Data listing Start Marker
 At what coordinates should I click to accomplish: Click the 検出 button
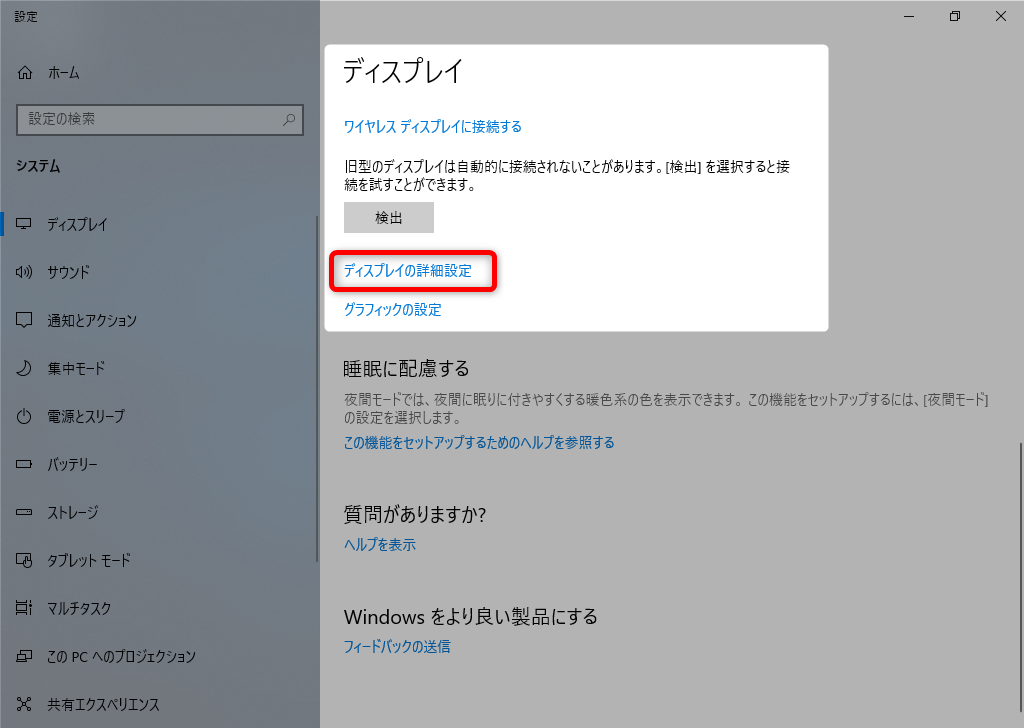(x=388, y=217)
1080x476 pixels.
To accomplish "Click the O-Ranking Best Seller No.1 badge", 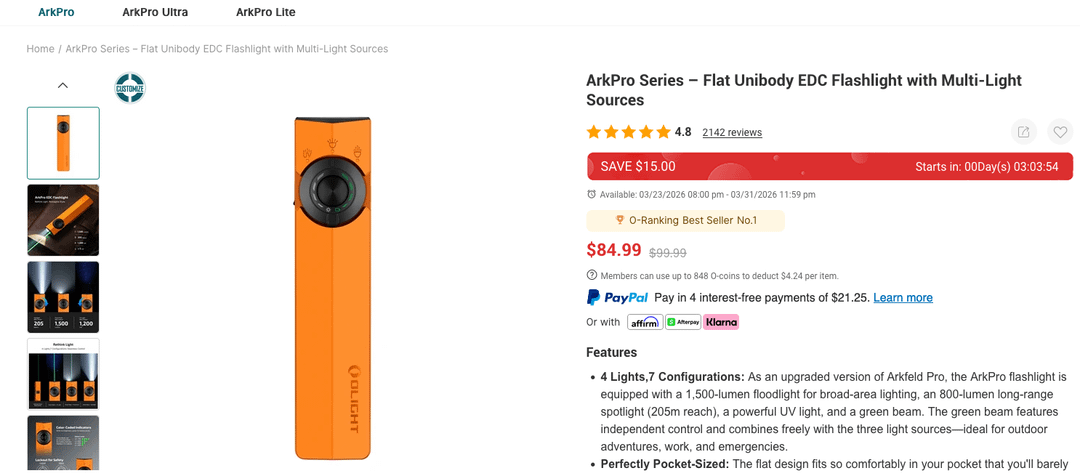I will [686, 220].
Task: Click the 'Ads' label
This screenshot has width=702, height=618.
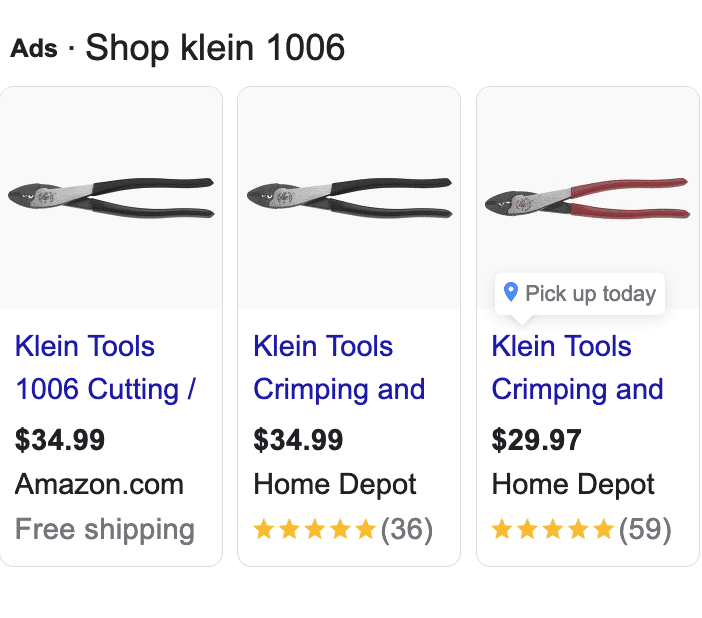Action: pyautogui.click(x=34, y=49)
Data listing End Marker
Exercise details: Without the pictures, repeat the line with "Task: Click the 'Ads' label" and every line after it to the end of the listing, and nothing else.

Reply to the exercise:
Task: Click the 'Ads' label
This screenshot has width=702, height=618.
Action: pyautogui.click(x=34, y=49)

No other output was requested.